The authorities agree that broadening Nauru’s sources of income is a key policy priority. But lack of scale, remoteness, limited arable land, the physical environment and infrastructure and capacity constraints pose challenges for economic diversification. Continued progress in this area requires ongoing support and technical assistance from donors and partners. The authorities would welcome further practical policy advice from the Fund on potential avenues for diversification. The authorities agree that private sector development may have a role to play and are open to reassessing measures that act as barriers to private sector growth. Nauru faces challenges associated with climate change and, with the support of development partners, work is underway on mitigation and adaptation measures.

Prudent and sustainable fiscal management

The authorities welcome the IMF’s analysis of the fiscal position and will carefully consider the advice to ensure sustainability in the next budget. They understand that if revenues were to fall sharply, there would be a need to adjust spending. Strengthening revenues is also a priority. The authorities agree that any new revenue measures would need to be carefully designed and communicated in a context where most Nauruan citizens have not previously had to pay taxes. Strengthening revenue administration and compliance will also play a role, and ongoing IMF technical assistance in this area is appreciated.

The authorities are committed to maintaining fiscal discipline while making necessary investments in productive and social sectors. Under Nauru’s fiscal framework, the budget balance must be positive and sufficiently large to meet the annual Trust Fund contribution. The authorities are also committed to maintaining a cash buffer for liquidity management purposes. The authorities will carefully consider staff advice to limit use of supplementary budgets but note that some flexibility in the framework is appropriate to respond to large and unpredictable variations, given the narrow revenue base. On debt management, the authorities are mindful of the need to take steps towards ensuring future debt sustainability by reconciling and resolving legacy debts.

Enhancing governance

The authorities are committed to improving public financial management to enhance fiscal discipline and improve the quality of public spending.

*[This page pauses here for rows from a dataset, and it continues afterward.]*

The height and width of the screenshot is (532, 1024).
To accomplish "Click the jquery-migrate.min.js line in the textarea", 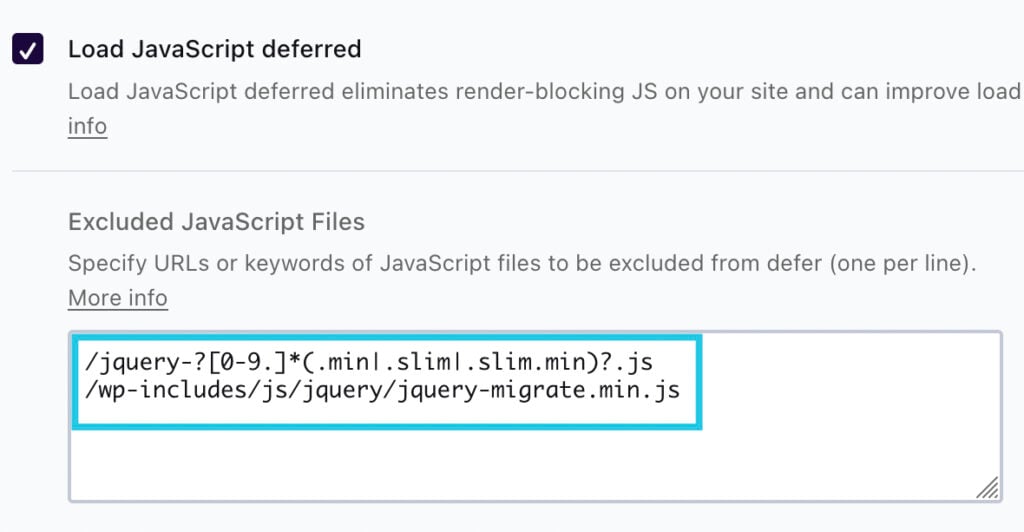I will click(383, 390).
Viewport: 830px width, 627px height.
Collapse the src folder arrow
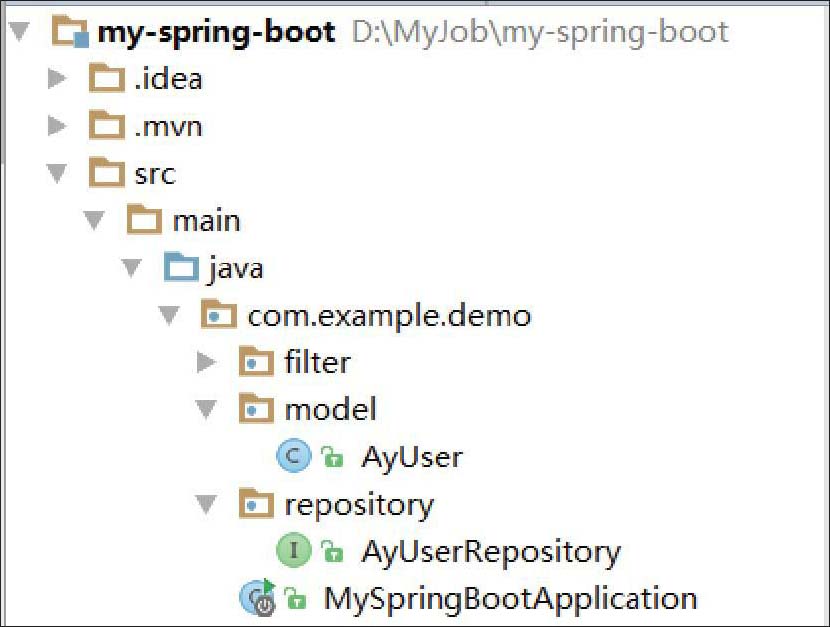56,174
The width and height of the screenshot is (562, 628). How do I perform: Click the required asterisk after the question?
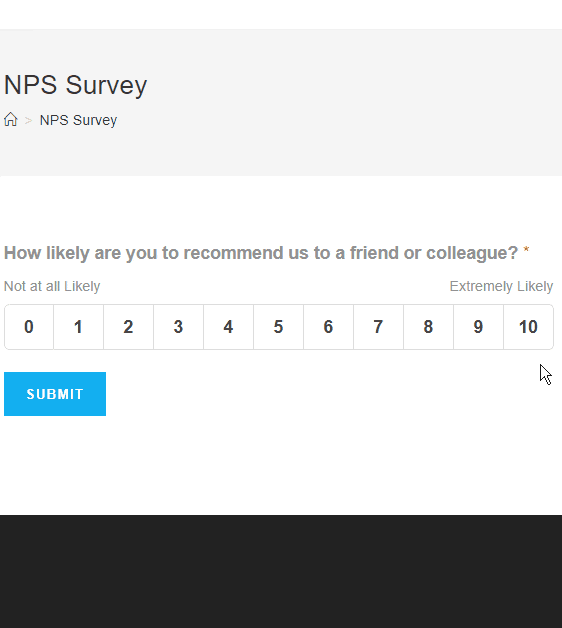526,251
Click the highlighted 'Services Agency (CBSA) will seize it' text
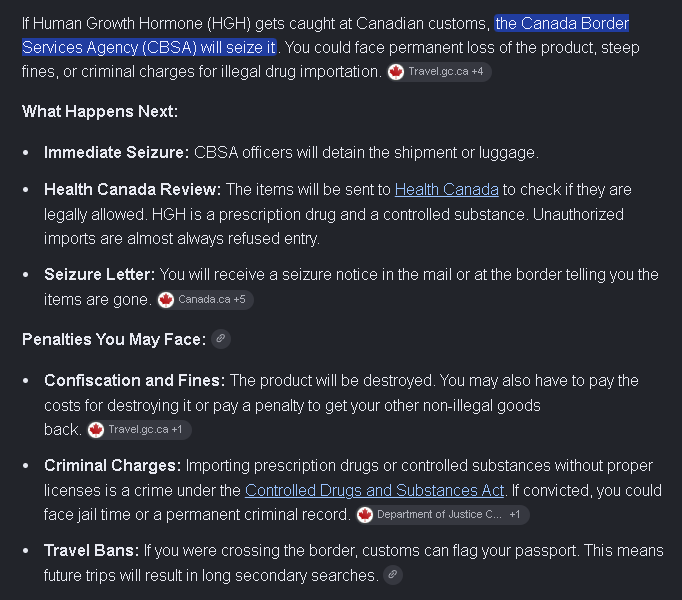 [149, 47]
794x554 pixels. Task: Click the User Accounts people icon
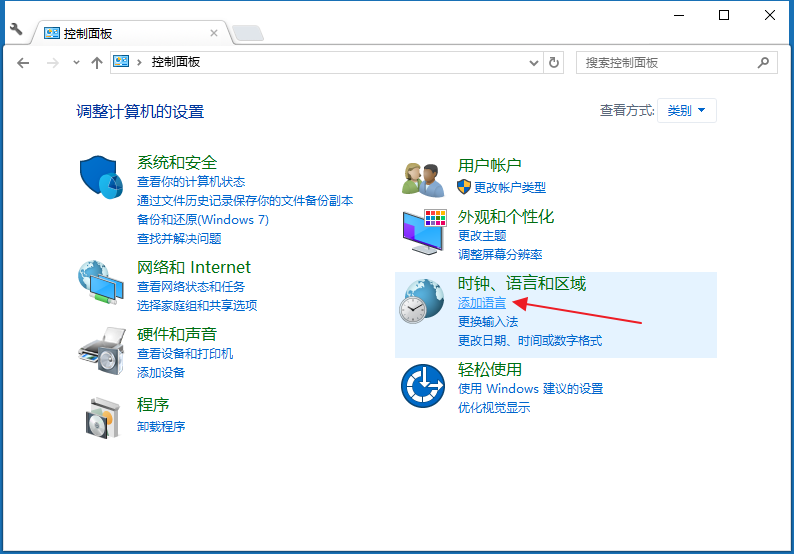click(423, 179)
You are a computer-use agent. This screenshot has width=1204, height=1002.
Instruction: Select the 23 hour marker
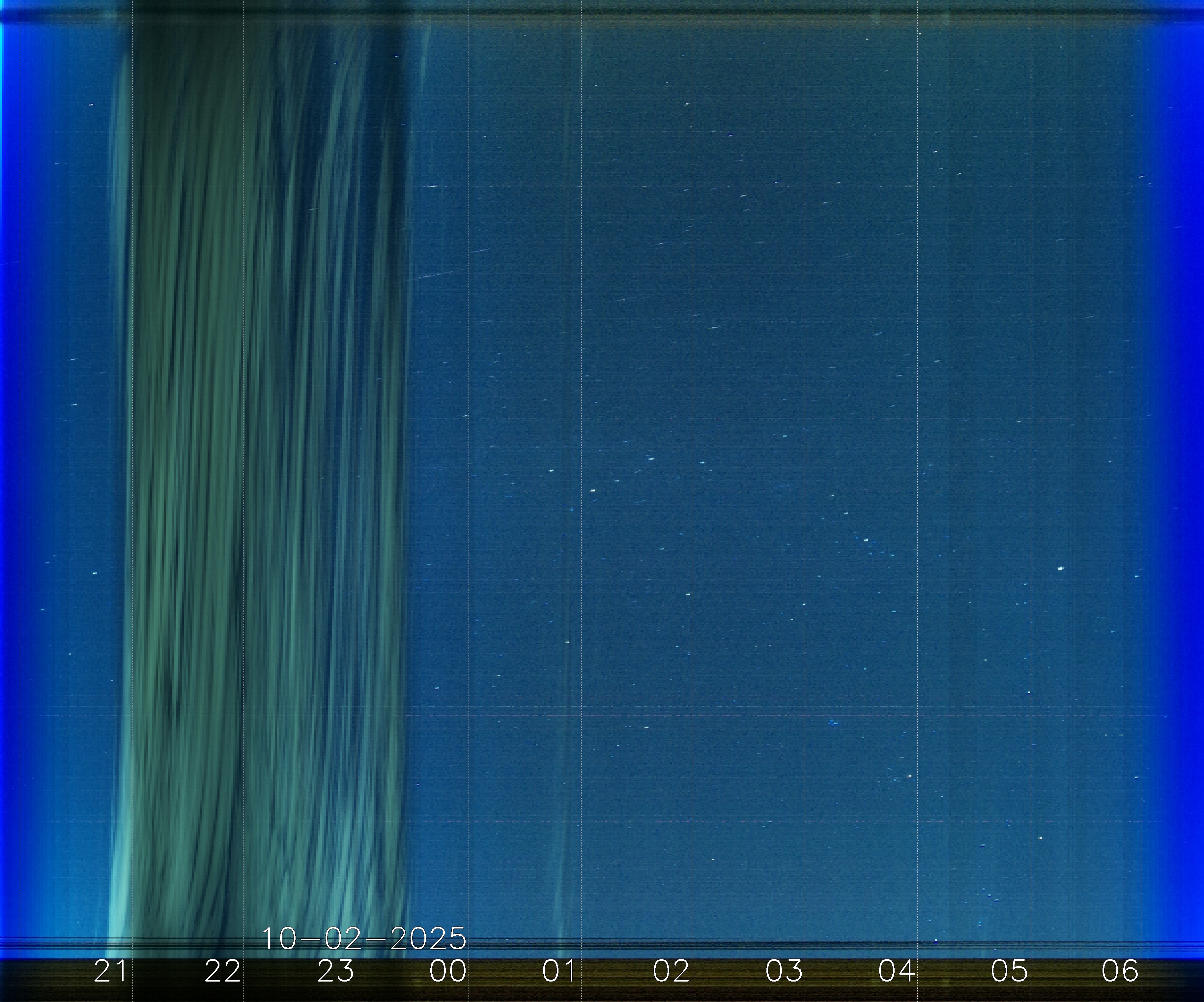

The online publication of fiscal documents has been an important step forward, and work is underway to improve the quality of fiscal data. The authorities agree that some state-owned enterprises could pose fiscal risks and plan to progress public enterprise reforms and establish a new SOE monitoring unit. The authorities are also working to strengthen Nauru’s AML/CFT framework; preparations are underway for the 2022 APG-FATF Mutual Evaluation.